Copy the items below word for word, from the first line through the line that contains "The width and height of the screenshot is (714, 561).", including that line.
— BEGIN Supplied entries —
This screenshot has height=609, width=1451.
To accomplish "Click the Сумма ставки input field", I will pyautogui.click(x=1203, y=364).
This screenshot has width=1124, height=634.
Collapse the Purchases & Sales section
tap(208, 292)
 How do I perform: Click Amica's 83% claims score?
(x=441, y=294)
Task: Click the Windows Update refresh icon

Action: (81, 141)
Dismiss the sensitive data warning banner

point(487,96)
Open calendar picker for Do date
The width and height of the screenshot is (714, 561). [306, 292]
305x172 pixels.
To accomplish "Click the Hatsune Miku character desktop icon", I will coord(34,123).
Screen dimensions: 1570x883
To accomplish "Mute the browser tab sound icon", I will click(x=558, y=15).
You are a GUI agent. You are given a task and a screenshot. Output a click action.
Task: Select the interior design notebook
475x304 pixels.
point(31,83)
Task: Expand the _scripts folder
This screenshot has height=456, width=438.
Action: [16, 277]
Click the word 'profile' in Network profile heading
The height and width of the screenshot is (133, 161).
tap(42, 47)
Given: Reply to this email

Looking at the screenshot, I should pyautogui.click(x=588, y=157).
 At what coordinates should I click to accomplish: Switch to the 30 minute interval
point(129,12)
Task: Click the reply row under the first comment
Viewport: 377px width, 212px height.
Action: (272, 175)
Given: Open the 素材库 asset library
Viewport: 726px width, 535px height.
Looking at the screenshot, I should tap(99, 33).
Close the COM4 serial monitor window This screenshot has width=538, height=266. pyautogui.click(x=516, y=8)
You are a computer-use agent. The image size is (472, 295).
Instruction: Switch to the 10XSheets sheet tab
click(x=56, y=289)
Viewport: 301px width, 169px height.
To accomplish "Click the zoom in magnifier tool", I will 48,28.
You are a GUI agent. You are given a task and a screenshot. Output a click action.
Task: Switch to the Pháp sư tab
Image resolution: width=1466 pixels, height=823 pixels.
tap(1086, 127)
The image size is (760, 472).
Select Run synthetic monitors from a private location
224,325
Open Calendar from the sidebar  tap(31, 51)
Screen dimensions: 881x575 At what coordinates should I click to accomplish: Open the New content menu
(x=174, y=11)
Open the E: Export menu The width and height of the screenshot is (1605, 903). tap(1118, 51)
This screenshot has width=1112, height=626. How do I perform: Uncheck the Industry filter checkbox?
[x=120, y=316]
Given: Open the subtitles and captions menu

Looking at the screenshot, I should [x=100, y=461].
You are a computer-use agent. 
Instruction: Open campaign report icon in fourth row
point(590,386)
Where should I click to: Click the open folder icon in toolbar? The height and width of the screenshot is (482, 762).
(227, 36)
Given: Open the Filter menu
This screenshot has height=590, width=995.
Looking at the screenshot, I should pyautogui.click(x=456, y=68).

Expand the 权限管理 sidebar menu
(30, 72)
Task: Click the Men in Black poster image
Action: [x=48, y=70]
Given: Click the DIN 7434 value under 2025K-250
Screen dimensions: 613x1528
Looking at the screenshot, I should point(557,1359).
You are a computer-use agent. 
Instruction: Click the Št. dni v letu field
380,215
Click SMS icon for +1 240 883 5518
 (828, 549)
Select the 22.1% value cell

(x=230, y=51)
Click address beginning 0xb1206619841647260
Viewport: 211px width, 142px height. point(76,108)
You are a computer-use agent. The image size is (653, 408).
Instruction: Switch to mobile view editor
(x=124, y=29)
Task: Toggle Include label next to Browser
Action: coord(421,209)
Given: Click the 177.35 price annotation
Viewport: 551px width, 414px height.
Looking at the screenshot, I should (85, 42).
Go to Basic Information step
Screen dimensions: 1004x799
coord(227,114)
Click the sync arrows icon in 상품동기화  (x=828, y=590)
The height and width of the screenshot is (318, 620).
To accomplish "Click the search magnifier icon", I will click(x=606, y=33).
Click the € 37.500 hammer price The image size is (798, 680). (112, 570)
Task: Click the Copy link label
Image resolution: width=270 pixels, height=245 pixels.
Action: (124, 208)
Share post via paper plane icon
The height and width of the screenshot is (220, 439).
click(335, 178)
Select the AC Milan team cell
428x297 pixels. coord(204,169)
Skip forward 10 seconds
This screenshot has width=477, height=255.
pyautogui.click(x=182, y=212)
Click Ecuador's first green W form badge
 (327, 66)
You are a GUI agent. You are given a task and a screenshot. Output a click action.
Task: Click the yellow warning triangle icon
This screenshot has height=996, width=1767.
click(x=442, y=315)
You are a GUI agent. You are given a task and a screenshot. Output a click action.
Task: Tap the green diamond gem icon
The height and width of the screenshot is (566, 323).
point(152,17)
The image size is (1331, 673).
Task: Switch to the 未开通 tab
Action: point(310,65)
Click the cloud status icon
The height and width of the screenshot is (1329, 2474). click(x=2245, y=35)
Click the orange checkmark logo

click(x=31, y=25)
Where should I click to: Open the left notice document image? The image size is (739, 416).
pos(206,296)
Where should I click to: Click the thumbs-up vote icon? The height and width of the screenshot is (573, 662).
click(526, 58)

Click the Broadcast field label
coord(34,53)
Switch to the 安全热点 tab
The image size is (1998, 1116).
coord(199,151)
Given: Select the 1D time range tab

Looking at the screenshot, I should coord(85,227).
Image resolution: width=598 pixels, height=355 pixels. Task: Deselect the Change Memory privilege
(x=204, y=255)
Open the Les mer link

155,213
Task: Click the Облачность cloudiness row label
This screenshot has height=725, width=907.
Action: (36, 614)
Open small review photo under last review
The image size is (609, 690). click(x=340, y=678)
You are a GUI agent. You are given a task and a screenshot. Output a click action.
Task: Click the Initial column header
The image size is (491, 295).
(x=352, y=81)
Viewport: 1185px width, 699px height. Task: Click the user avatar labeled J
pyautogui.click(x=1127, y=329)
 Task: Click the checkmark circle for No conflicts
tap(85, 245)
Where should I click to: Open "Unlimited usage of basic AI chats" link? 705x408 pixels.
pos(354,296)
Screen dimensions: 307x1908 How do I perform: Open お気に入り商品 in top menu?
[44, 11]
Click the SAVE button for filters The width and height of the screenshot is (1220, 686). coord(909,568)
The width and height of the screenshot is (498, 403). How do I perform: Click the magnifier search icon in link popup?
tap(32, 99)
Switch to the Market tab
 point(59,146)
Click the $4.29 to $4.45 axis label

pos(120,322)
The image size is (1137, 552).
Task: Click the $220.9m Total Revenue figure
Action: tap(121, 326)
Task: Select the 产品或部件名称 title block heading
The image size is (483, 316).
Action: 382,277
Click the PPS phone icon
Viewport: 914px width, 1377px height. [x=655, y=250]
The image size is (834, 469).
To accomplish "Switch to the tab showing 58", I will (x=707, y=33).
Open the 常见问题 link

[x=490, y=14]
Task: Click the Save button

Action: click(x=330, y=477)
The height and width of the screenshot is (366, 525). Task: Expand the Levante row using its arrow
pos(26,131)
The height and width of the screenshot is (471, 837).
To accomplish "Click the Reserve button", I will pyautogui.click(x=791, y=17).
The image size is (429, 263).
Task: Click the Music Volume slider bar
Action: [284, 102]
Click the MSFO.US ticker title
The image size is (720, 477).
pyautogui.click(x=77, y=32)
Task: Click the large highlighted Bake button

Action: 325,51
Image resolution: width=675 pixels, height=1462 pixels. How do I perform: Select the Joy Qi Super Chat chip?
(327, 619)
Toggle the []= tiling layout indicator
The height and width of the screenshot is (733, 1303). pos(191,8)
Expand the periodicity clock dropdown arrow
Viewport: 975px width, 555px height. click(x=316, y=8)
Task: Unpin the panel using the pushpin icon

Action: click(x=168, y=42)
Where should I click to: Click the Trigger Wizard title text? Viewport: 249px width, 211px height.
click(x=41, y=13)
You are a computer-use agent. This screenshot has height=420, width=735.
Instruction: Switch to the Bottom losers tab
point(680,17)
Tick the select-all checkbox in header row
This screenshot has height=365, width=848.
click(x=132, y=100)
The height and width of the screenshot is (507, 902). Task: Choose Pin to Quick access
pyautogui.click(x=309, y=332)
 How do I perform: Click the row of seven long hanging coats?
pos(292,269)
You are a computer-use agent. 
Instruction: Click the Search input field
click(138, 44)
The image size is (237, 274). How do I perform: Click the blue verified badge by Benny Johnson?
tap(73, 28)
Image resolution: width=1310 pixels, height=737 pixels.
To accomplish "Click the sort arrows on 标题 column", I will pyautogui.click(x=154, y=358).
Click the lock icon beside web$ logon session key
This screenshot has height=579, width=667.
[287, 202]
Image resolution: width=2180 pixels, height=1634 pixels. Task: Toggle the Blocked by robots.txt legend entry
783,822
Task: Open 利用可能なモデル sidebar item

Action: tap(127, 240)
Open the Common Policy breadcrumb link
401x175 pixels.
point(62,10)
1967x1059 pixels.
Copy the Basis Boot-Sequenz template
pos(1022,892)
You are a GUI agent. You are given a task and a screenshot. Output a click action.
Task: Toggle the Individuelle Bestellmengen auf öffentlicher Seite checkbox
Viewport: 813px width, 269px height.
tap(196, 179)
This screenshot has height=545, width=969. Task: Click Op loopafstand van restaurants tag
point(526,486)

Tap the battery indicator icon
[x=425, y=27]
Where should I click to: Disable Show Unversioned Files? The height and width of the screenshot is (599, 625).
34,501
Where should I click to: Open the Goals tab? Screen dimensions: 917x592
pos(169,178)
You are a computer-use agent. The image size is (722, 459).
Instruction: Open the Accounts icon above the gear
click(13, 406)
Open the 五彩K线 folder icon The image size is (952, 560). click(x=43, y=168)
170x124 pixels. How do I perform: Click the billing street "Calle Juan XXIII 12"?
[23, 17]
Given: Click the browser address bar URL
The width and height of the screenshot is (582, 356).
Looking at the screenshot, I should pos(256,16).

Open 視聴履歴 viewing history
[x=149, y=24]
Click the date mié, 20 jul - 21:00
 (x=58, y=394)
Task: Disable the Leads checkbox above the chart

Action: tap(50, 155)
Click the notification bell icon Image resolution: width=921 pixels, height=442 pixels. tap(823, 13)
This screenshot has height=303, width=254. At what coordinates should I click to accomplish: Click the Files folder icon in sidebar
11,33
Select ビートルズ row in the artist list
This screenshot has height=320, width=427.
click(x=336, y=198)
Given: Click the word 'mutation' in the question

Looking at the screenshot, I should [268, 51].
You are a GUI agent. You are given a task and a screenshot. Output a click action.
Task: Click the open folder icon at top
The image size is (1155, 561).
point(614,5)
— END Supplied entries —
> [Answer to the exercise]:
This screenshot has height=609, width=1451.
To accomplish "Click the Сумма ставки input field", I will pyautogui.click(x=1203, y=364).
This screenshot has width=1124, height=634.
Collapse the Purchases & Sales section
tap(208, 292)
 How do I perform: Click Amica's 83% claims score?
(x=441, y=294)
Task: Click the Windows Update refresh icon

Action: (81, 141)
Dismiss the sensitive data warning banner

point(487,96)
Open calendar picker for Do date
The width and height of the screenshot is (714, 561). [306, 292]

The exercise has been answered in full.